> PASSAGE PROVIDED
_ _ _ _

Subjects/places/spaces

Wailing / positionality

‘WHERE DO I BELONG‘ seems to be the question that plagues so many of the discussions I participate in. As a constant lament it refers to dislocations felt by displaced subjects towards disrupted histories and to shifting and transient national identities. Equally, it refers to university departments and orders of knowledge, to exhibiting institutions and market places and, not least, to the ability to live out complex and reflexive identities which acknowledge language, knowledge, gender and race as modes of self-positioning.
It is one of those misguided questions which nevertheless serve a useful purpose, for while it may naively assume that there might conceivably be some coherent site of absolute belonging, it also floats the constant presence of a politics of location in the making. This very act of constant, plaintive articulation serves to alert to the processes by which identity comes into being and is permanently in flux. As a quest(ion) it brings to mind a memorable sentence from Salman Rushdie’s ‘Outside the Whale’ in which he advocates taking issue with George Orwell’s assumption that there is an inside in which to be passively swallowed up. ‘In place of Jonah’s womb, I am recommending the ancient tradition of making as big a fuss, as noisy a complaint about the world as is humanly possible. Where Orwell wished quietism, let there be rowdyism; in place of the Whale, the protesting wail.’16 Therefore the geography I am examining, so totally outside the whale, is the geography of keening and wailing, of trying to find both articulation and signification for that constant unease between efforts at self-positioning and the languages and knowledges available for us to write these into culture. It is an unease inscribed both with a sense of loss of that earlier seamless emplacement we might have thought we had and with the insecurity of not yet having a coherent alternative to inhabit.
My inquiry does not attempt to answer the question of a location for belonging; it is by no means prescriptive since I have no idea where anyone belongs, least of all myself. It is, however, an attempt to take issue with the very question of belonging, with its naturalization as a set of political realities, epistemic structures and signifying systems. Thus it views questions of belonging through the cultural and epistemic signifying processes which are their manifestations in language.

_ _ _ _

(Stored items)
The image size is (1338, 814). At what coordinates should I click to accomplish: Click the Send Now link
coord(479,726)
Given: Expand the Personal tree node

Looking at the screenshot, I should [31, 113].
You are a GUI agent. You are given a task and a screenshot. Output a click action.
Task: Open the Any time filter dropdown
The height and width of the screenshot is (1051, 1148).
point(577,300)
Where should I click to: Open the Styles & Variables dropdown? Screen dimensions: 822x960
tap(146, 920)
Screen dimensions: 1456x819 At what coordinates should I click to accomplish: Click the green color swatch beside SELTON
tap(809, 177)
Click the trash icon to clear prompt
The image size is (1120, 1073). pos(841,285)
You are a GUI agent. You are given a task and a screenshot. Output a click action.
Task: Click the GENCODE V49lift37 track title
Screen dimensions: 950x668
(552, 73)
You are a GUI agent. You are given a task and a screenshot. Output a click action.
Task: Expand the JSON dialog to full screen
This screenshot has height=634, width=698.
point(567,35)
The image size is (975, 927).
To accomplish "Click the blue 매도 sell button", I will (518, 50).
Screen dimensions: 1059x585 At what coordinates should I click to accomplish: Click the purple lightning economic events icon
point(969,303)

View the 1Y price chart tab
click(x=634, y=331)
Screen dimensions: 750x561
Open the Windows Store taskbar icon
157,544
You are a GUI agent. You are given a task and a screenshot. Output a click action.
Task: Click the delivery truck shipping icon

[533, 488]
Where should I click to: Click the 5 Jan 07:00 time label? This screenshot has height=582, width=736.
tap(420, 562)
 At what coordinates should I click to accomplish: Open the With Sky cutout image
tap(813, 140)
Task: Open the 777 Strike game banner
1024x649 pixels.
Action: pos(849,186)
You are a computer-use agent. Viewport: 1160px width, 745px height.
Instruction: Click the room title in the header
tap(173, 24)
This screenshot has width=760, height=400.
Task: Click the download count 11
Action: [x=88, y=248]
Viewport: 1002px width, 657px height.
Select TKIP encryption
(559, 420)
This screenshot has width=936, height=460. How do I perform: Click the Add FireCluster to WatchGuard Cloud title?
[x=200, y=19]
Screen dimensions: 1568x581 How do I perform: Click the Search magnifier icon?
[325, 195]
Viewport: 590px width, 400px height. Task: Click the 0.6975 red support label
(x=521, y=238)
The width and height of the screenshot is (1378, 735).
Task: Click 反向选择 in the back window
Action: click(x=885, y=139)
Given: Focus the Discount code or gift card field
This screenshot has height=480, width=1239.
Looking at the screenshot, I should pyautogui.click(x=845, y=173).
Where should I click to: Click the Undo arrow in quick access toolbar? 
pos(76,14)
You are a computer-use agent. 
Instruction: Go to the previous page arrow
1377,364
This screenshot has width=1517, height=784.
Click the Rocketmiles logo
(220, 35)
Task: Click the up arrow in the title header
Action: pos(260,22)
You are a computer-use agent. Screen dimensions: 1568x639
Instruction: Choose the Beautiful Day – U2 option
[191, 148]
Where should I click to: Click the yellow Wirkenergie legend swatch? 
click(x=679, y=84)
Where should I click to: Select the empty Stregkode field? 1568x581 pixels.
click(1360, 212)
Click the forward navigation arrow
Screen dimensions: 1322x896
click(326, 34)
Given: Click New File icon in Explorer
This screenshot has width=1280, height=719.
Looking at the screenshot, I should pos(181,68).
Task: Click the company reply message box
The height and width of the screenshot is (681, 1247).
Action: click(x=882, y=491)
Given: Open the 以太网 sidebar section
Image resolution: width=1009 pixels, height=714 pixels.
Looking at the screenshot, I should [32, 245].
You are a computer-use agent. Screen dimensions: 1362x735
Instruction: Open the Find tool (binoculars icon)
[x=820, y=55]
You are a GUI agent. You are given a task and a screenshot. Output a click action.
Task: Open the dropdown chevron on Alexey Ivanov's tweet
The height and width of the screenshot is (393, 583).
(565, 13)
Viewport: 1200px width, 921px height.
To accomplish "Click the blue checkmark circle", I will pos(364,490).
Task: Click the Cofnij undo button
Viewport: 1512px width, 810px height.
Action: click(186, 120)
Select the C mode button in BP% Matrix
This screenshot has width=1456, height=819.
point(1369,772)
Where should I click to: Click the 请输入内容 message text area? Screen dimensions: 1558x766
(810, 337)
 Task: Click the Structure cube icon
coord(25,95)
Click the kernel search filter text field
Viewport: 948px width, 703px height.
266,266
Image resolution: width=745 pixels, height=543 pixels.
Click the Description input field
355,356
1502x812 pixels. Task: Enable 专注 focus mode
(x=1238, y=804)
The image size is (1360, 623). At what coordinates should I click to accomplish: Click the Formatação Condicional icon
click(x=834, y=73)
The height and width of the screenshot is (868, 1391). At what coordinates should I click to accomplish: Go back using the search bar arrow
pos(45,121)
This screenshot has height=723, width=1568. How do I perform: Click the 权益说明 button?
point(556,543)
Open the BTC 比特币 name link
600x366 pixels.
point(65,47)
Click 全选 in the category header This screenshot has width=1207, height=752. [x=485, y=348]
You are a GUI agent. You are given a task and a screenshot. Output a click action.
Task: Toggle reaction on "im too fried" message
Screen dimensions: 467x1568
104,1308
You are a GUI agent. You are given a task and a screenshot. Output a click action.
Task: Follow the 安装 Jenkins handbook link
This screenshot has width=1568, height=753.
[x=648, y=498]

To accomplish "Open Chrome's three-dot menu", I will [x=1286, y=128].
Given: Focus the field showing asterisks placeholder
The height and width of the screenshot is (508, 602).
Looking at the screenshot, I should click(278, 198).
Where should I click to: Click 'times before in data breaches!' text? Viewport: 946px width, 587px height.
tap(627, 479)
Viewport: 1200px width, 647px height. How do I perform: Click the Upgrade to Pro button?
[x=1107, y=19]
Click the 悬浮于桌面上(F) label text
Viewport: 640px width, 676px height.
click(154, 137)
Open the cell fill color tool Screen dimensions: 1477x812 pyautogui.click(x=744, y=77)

_ _ _ _

> WHAT IS EXPECTED
Switch "epistemic" to "cognitive" and reproduce everything from "My inquiry does" down to "manifestations in language." in the passage on belonging.

> TASK OUTPUT
My inquiry does not attempt to answer the question of a location for belonging; it is by no means prescriptive since I have no idea where anyone belongs, least of all myself. It is, however, an attempt to take issue with the very question of belonging, with its naturalization as a set of political realities, cognitive structures and signifying systems. Thus it views questions of belonging through the cultural and cognitive signifying processes which are their manifestations in language.